From the line that has "Where should I" down to the last line of the data below, set down every line exactly, but none of the pictures.

[Opening Records for the exercise section]

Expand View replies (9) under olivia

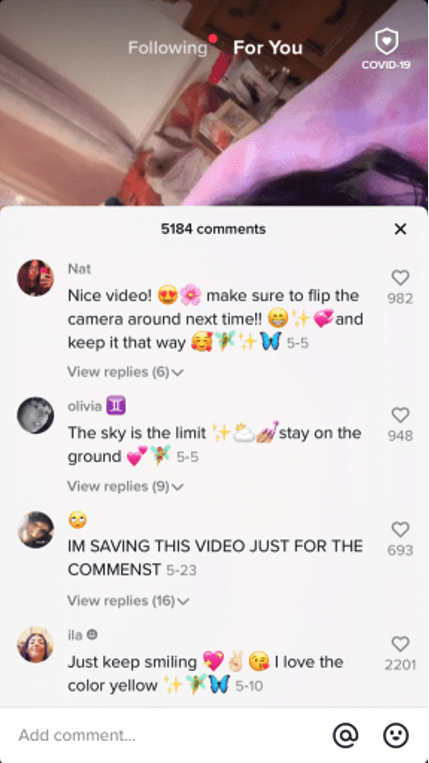pyautogui.click(x=125, y=487)
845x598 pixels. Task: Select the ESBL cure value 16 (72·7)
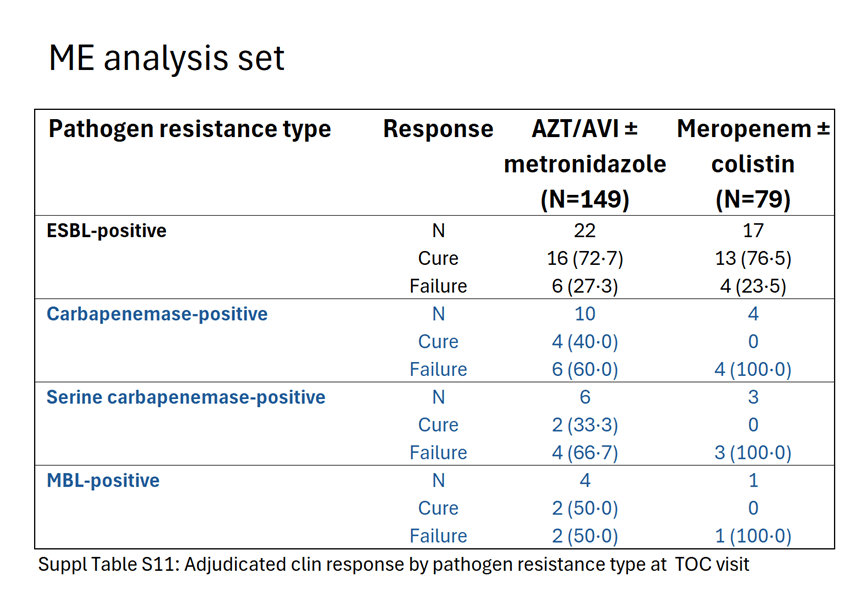[x=585, y=259]
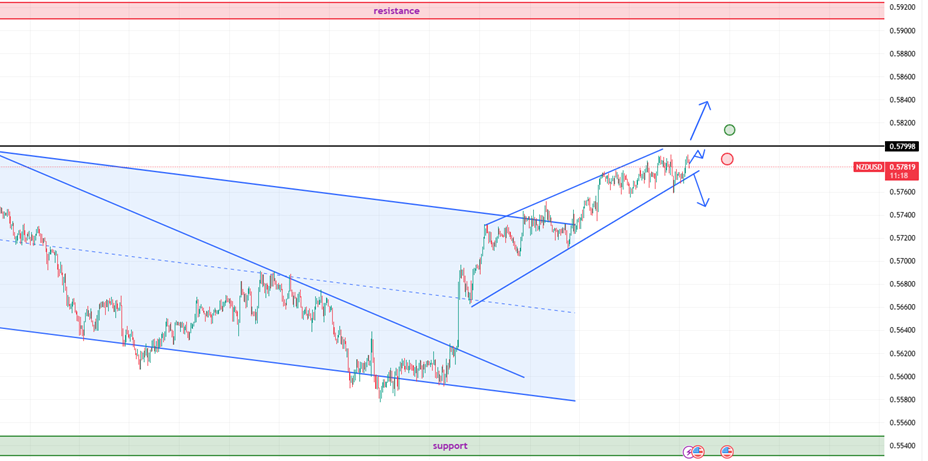Select the green circle target marker
This screenshot has height=461, width=928.
click(x=730, y=130)
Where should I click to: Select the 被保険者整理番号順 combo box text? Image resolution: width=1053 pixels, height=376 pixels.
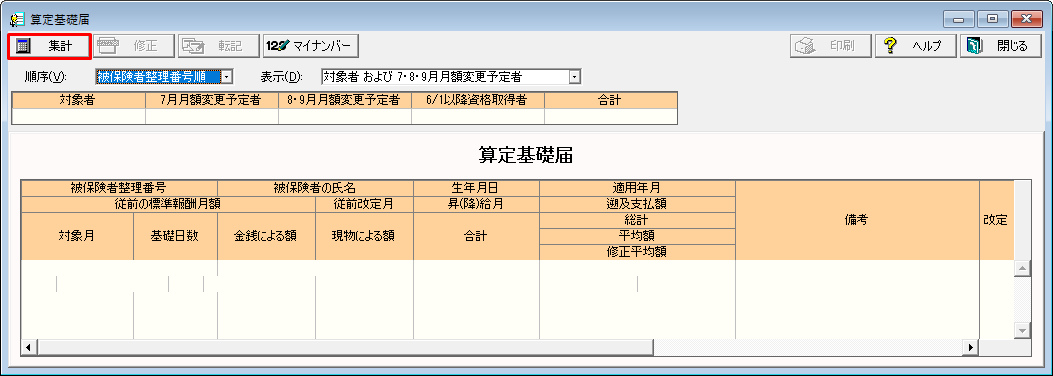click(x=158, y=77)
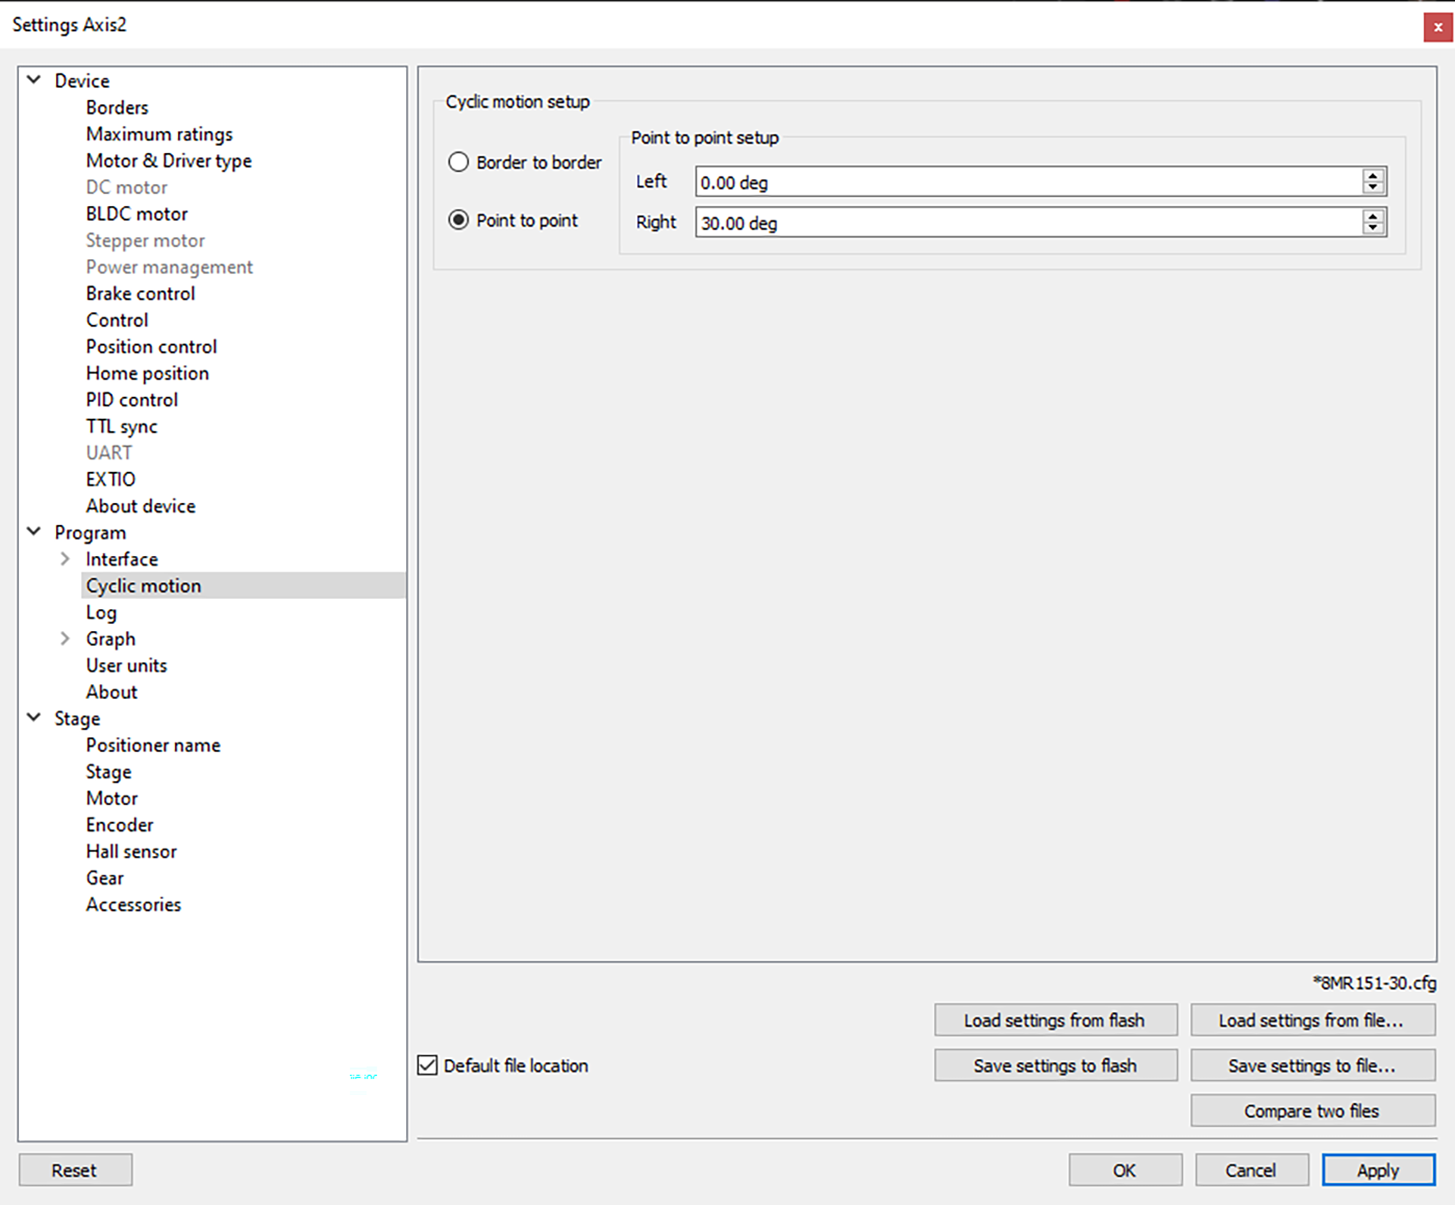The height and width of the screenshot is (1205, 1455).
Task: Collapse the Stage tree section
Action: [x=34, y=718]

[Closing Records for the exercise section]

- [Solution for this exercise]:
Where should I click to: Select the 被保険者整理番号順 combo box text? Image resolution: width=1053 pixels, height=376 pixels.
click(x=158, y=77)
The height and width of the screenshot is (1205, 1455).
Task: Collapse the Stage tree section
Action: [x=34, y=718]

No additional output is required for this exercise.